Horowitch complicates this picture by considering that we might not be seeing so much a decline in engaging with long texts as shifts in what is consumed and how: “A couple of professors told me that their students see reading books as akin to listening to vinyl records – something that a small subculture may still enjoy, but that’s mostly a relic of an earlier time.” Yet, simultaneously, we’ve seen the audience for audiobooks grow significantly. Her article suggests we might be witnessing not so much a loss of the skill to read a long novel as a shift in values: “Students can still read books […] they’re just choosing not to.” Is it not possible that the 19th-century novel, much loved by many boomers and members of gen X, is becoming for some in the younger generations as much of a slog as the 18th-century novel was for many literature students of the 1990s? Might what we have identified as an attention crisis be in part a shift in priorities?
None of this is to suggest we should be complacent. Far from it: it’s essential that we understand what the gains and losses of our shifting focus are and who is gaining and losing the most from these new attention economies. If our literary education systems are putting more of an emphasis on information-processing skills, then is this at the expense of the development of human empathy, or an understanding of identities different from our own, through engagement with imaginative fictional worlds?
Even more fundamentally, it is time to consider what types of attention we aspire to and why. What psychologists sometimes call unifocal attention (what we would think of focused rather than diffused attention) is only one way to attend, and it’s not always the most useful – as Chris Chabris and Dan Simons showed in their 1999 experiment known as the “Invisible Gorilla Experiment”. Asked to count the number of passes in a basketball game, the experiment’s subjects failed to notice the person in the gorilla suit dancing through the middle of the match. Focus trained intently on one thing can blind us to important but unexpected events. A more diffused focus might exercise different cognitive muscles and bring different rewards.

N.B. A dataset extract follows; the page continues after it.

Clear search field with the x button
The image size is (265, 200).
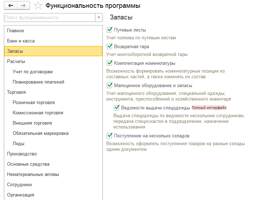pos(99,17)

Is it possible there are modes of attention that a younger generation is developing that might be difficult for those of us who are older to value, but which bring new types of benefit? What of the rapid, quick-fire, written exchanges of instant messaging? The art of the pithy, witty expression condensed into 140 or 280 characters? What of the dexterity and reflex-training physical and mental movement of the video game, or the socially dispersed forms of collective attention that are possible in online environments?
We can, and should, be able to ask these questions while being clear there are very real problems with our contemporary attention economies. Maybe history can show us how to be more flexible in the ways we present, engage with, and enjoy long-form culture. And in a context that was unimaginable just decades ago, perhaps we can also identify the potential for emergent practices of attention that could be harnessed for social and individual good.